Mumsnet has not checked the qualifications of anyone posting here. If you need help urgently or expert advice, please see our domestic violence webguide and/or relationships webguide. Many Mumsnetters experiencing domestic abuse have found this thread helpful: Listen up, everybody

Struggling to cope with controlling husband

58 replies

Chicken512 · 11/09/2021 23:40

I feel like maybe it’s trivial so don’t know if I’m being unreasonable but I feel so worn down...
My dh quite often mumbles (although he thinks he’s speaking clearly) or will say something to me when there’s noise in the background so I don’t hear what he’s said. Whenever I ask him to repeat what he’s said he ignores me no matter how many times I politely ask him to repeat himself... I don’t know why he does this.. he also gets extremely annoyed at me.
Anytime my phone makes a noise he makes mocking beeping noises and comments and makes me feel like I can never message anyone. This has led to me only using my phone when he’s not around and now I am very jumpy and if he ever walks in on me using it, it makes me feel stressed even though I have done nothing wrong and then if I try to hide it, it probably looks like I’m hiding something when I’m not. I’m just scared of his reaction.
He also constantly call me idiot, twat and other rude names but says it’s a joke. But I don’t really find it that funny because he says it in not a very nice way.
I feel like he doesn’t have much consideration for me - recently he’s started going back into the office and won’t tell me when he’s going in or what his schedule is which disrupts my work and plans and when I try to ask him, he just gets annoyed.
I’m feeling really low and constantly quite anxious but I feel like maybe I’m just being crazy? Does anyone have any advice?

OP posts:
Whydidimarryhim · 12/09/2021 10:27

Hi op your husband is an abusive controlling man. This is not the life you should be living. You are walking on eggs shells.
He knows what he is doing. He’s not deaf. He wants you confused and controlled.
Please look up Adult Childen of Alcoholice and dysfunctional families.
Please look for the Lundy Bancroft book mentioned above - it’s free to download.
I left my abusuve ex - I was bought up in an alcoholic family so had been conditioned to accept abusive behaviour.
You can leave him.
Don’t keep repeating your current behaviours.
When he mumbles ignore him.
The twat won’t mumble in the office will he.
He’s a deeply unpleasant man.
Start reading and gather information that can help you.
He has all your focus and energies going onto HIM - it’s exhausting.
Start focusing on yourself.
I did go to counselling too which helped me leave him.
You cannot cure him - he will not change.
Save your energies for yourself.
Do you have children?

BeaucoupFish · 12/09/2021 18:17

@Chicken512
Hi OP
How are things today and did you manage to get some sleep ?

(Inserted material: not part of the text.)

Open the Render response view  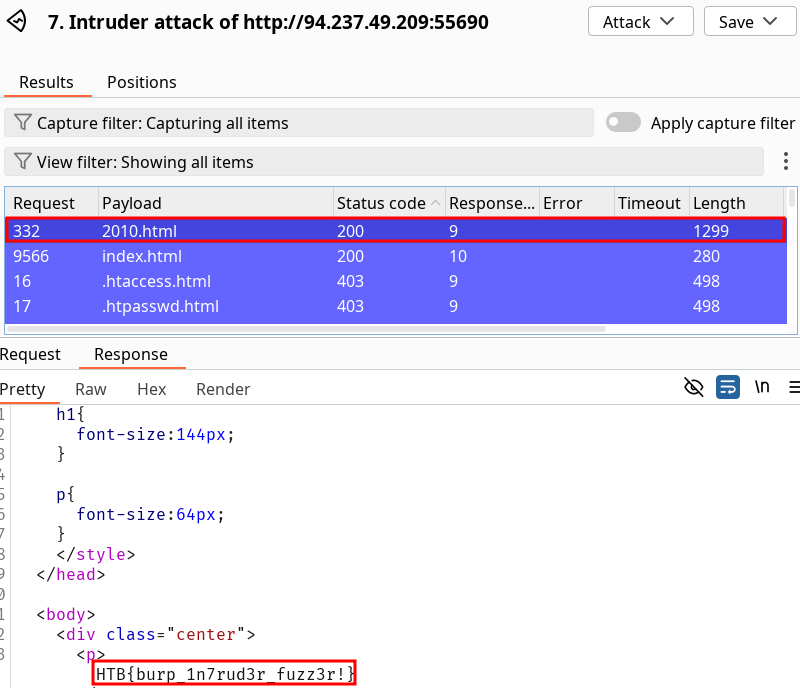[x=223, y=389]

LipstickLou · 12/09/2021 19:05

I would ring refuge. Do not stay with him. Have hearing test if you think there is something in it. The best advice would be ring your gp. They have contacts. Your church too if that is something you can work with. They are often very helpful. Believer or not. And ring a solicitor tomorrow (message me if you want a name) . No one deserves to be treated as stupid . And with a baby. What a bastard.

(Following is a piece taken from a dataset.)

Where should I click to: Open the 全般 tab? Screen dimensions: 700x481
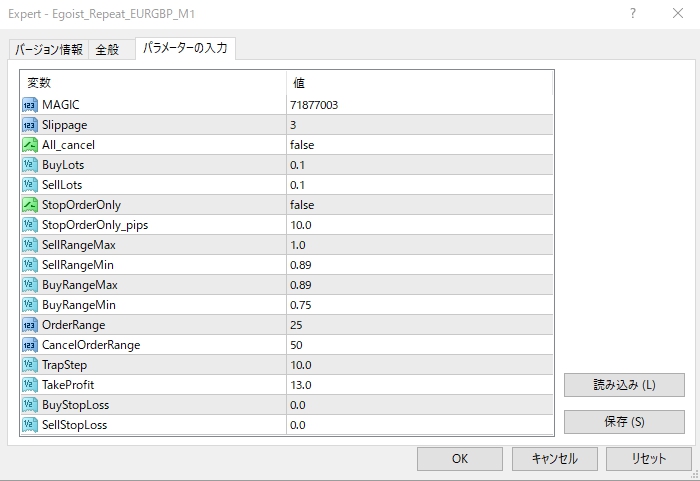coord(109,49)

ByeByeMissAmericanPie · 12/09/2021 22:36

My STBEX actually sent me for a hearing test!
…and I went…

Cherrysoup · 12/09/2021 22:48

He’s a proper arsehole, isn’t he? Do you think he loves, cares for and respects you? Because if not, why would you stay with him?

ElJMol · 12/09/2021 22:58

How long have you been together and how many children together? Has he always been like this?

BeaucoupFish · 14/09/2021 18:47

Is anyone Worried about OP ? I am
Her posts were very sad
hope she’s okay

BeaucoupFish · 14/09/2021 18:48

@ElJMol

How long have you been together and how many children together? Has he always been like this?